Ernst Casimir I, Prince of Ysenburg and Büdingen (20 January 1781 – 1 December 1852) was a prince of Isenburg-Büdingen, a former County of southern Hesse, Germany.

== Early life and education ==
Ernst Casimir II von Isenburg-Büdingen was born on 20 January 1781, in Büdingen to Ernst Casimir von Isenburg-Büdingen and Countess Eleonore von Bentheim-Steinfurt. He had a younger sister Auguste Caroline (1790–1857).

Casimir was educated by tutors and later at the academy in Karlsruhe. Since he was not yet of legal age when his father died in 1801, he could not take over the affairs of the state; his mother was his regent.

== Later life and military service ==
Ernst Casimir first entered the Baden military service. On May 10, 1804, he married Countess Ferdinande zu Erbach-Schönberg, shortly thereafter he took over the government from his mother, but this did not last long.

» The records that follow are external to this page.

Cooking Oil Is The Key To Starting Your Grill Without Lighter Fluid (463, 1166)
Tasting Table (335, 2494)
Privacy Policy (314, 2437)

During this time of general upheaval in the political situation in Europe, his rule was mediated in 1806 and came to the Principality of Isenburg, whose head was Carl, Prince of Isenburg, a founding member of the Confederation of the Rhine (and later, until 1813, French major general). As a brigadier general on the side of the Allied anti-Napoleonic troops, Ernst Casimir took part in the wars of liberation against Napoleonic France. He took part in battles near Lyon, Strasbourg, and Selz. Due to the decisions made at the Congress of Vienna, the entire Confederation of the Rhine Principality of Isenburg initially fell to the Austrian Empire in 1815. In 1816 Austria handed over the areas of the principality to the Grand Duchy of Hesse (Hessen-Darmstadt), which agreed with the Elector (Hesse-Kassel) on a division. The areas of Ysenburg-Büdingen-Büdingen, which formerly belonged to the old German Empire, remained with the Grand Duchy of Hesse. In 1826 Ernst Casimir was appointed the first President of the First Chamber of the Estates of the Grand Duchy of Hesse. In this function he primarily took care of the affairs of his inherited possessions.

Ernst Casimir contributed to the Latin school founded by Count Wolfgang Ernst in Büdingen which became a state grammar school (today the Wolfgang-Ernst-Gymnasium). He was a Freemason, e.g. he is listed as an honorary member in the register of members of the Frankfurt Lodge Carl zum aufliegend Licht, which was under the protection of Landgrave Karl von Hessen-Kassel.

== Marriage and issue ==

Children
|  | Birth | Death | Spouse | Issue |
|---|---|---|---|---|
| Princess Adelheid von Ysenburg-Büdingen | 11 March 1805 | 21 November 1873 |  | No issue |
| Prince Ernst Casimir II von Ysenburg-Büdingen | 14 December 1806 | 16 February 1861 | Thekla Adelheid von Erbach-Fürstenau | Had issue |
| Princess Marie von Ysenburg-Büdingen | 4 October 1808 | 11 October 1872 | Ludwig von Solms-Hohensolms-Lich | Had issue |
| Princess Mathilde von Ysenburg-Büdingen | 1811 | 1886 |  | No issue |
| Prince Gustav von Ysenburg-Büdingen | 1813 | 1883 | Bertha von Holleben | Had issue |
| Princess Ida von Ysenburg-Büdingen | 1817 | 1900 | Reinhard von Solms-Laubach | No issue |
| Unnamed girl | 23 February 1821 | 4 March 1821 |  |  |
| Unnamed girl | 1 August 1822 | 1 August 1822 |  |  |

Ernst Casimir died on 12 January 1852, in Büdingen.